Pero, también, estos desgraciados días están poniendo de manifiesto las desigualdades en el acceso a esta nueva forma de ejercer la docencia, tanto en recursos como en maneras de afrontarla por parte de alumnos y familias. Alumnado con muchas limitaciones para seguir estas clases, por falta de medios o recursos, sin preparación y sin que estén dotados de la necesaria autonomía ni creatividad para trabajar sin necesidad de tener al profesor o profesora indicándole en cada momento lo que tienen o no tiene que hacer. Y sin la necesaria motivación derivada, entre otras cosas, del contacto con sus compañeros y compañeras. Y las familias a las que se les carga una parte importante del peso de estas circunstancias que no pueden o no saben acompañar a sus hijos e hijas en esta dura travesía. Otra nueva brecha importante se va a abrir.

Esta pandemia va a poner en entredicho a toda la estructura del sistema educativo, desde la educación infantil (¡cuánto tendríamos que aprender de este profesorado!) a la Universidad.
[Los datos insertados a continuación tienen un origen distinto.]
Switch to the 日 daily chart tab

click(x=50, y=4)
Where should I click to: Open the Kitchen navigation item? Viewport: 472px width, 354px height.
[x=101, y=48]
El resultado no será, ni debe ser, una vuelta a lo anterior como si de un paréntesis se tratara. En determinados niveles, la enseñanza presencial se va a cuestionar totalmente, las clases magistrales tal y como mayoritariamente se imparten, no tienen sentido en la actualidad, los propios espacios educativos no pueden seguir manteniéndose como en el siglo XIX, la misma forma de comunicación entre el profesorado y el alumnado tiene que cambiar. Tenemos que prepararnos y formarnos para estas circunstancias pero también para lo que vendrá después de estos tiempos coléricos, parafraseando a García Márquez. Pero no debemos llevarnos por lo inmediato y basarlo todo en internet y la “cacharrería”, sin valorar adecuadamente las consecuencias de todo ello. Se precisa cercanía, contacto, comunicación. Como afirma el filósofo Byung – Chul HanSin la presencia del otro, la comunicación degenera en un intercambio acelerado de información“. Y la educación es mucho más que ello.

Toda crisis es una oportunidad de cambio y las muestras de fragilidad del sistema deben servir para reforzarlo allí donde más grietas le han salido. Y esto es una labor de toda la comunidad educativa.